--- PASSAGE TO READ ---
******

By Jorn Madslien
BBC News business reporter in Henstridge, Somerset
The massive depots at Wessex Grain's sprawling processing plant in Henstridge are filled to the brim, not only with locally grown wheat, but also with hope for a more environment-friendly future.
Grain processing could bring rural jobs
Here, the Wessex Grain subsidiary Green Spirit Fuels has just been given planning permission to create one of Britain's first bioethanol plant, which will eventually convert 340,000 tonnes of locally grown wheat per year into 131 million litres of ethanol.
And since the government's Renewable Transport Fuel Obligation demands that 5% of all motorcar fuel must come from renewable sources by 2010, bioethanol will be used to fuel a growing number of cars on British roads, insists Green Spirit Fuel's finance director, Arthur Llewellyn.
"The UK will need 10 production plants like the one in Henstridge to meet the government's requirements," he says.
Biofuel converted cars
Most of the bioethanol will be mixed thinly with petrol.
Ordinary cars can run on blends of 5% biofuel and 95% petrol, and this is quickly and silently emerging as a standard fuel at Britain's service stations.
But some of the ethanol will be mixed with just 15% petrol to produce a fuel dubbed E85 (since it contains 85% bioethanol), which can be used by specially biofuel-enabled cars, like the Ford Focus flex-fuel or the Saab Biopower.
For Britain's farmers, this anticipated shift towards bioethanol would be particularly good news, observes Wessex Grain trader Owen Cligg.
Each year, UK farmers produce 3.5 million tonnes more grain than they can sell. If this surplus were sold to bioethanol producers, prices should rise across the board by £10-15 per tonne, Mr Cligg estimates.
"We can provide farmers with a revenue for wheat that is above the cost of production," adds Mr Llewellyn.
And the benefits are not limited to farmers who grow wheat. Bioethanol and biodiesel can be produced from a slew of other agricultural products, for example rapeseed and other virgin oils, according to Greenergy, which provides biofuel blends to Tesco forecourts.
An expensive solution
Nevertheless, the introduction of E85 in the UK is proving both costly and difficult.

******

--- SUPPLIED DATA ---
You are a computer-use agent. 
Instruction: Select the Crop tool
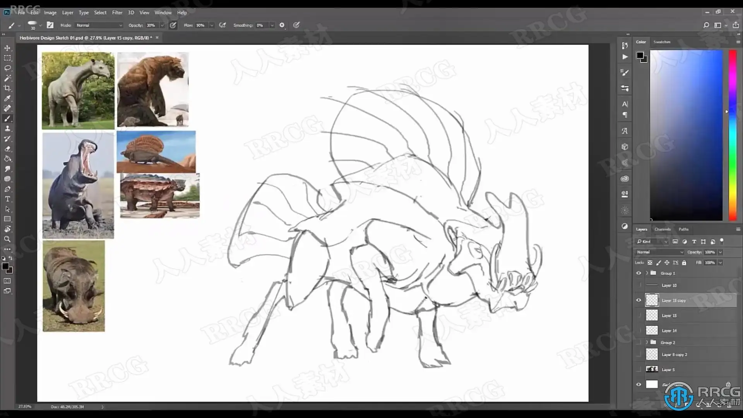coord(7,88)
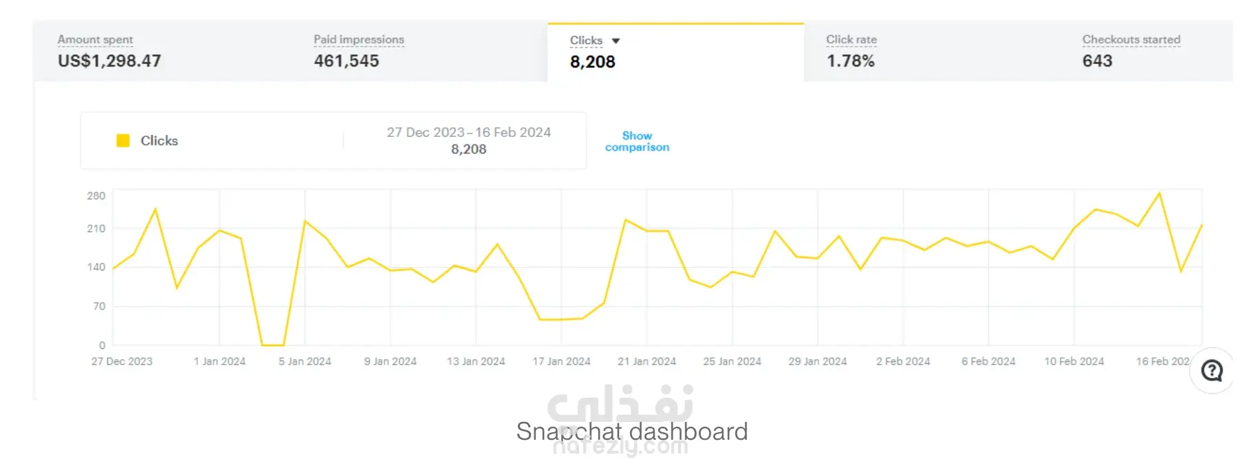Image resolution: width=1240 pixels, height=459 pixels.
Task: Click the 280 y-axis label
Action: coord(96,196)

******

--- REQUIREMENT 1 ---
From the bioethanol article, please give again the passage that begins at the words "And the benefits" and stops after the words "costly and difficult.".
--- REQUIREMENT 2 ---
Transcribe the full listing that follows the bioethanol article line for line, without the pictures.

--- EXERCISE OUTPUT 1 ---
And the benefits are not limited to farmers who grow wheat. Bioethanol and biodiesel can be produced from a slew of other agricultural products, for example rapeseed and other virgin oils, according to Greenergy, which provides biofuel blends to Tesco forecourts.
An expensive solution
Nevertheless, the introduction of E85 in the UK is proving both costly and difficult.

--- EXERCISE OUTPUT 2 ---
You are a computer-use agent. 
Instruction: Select the Crop tool
coord(7,88)
Image resolution: width=1240 pixels, height=459 pixels.
Task: Click the 280 y-axis label
Action: coord(96,196)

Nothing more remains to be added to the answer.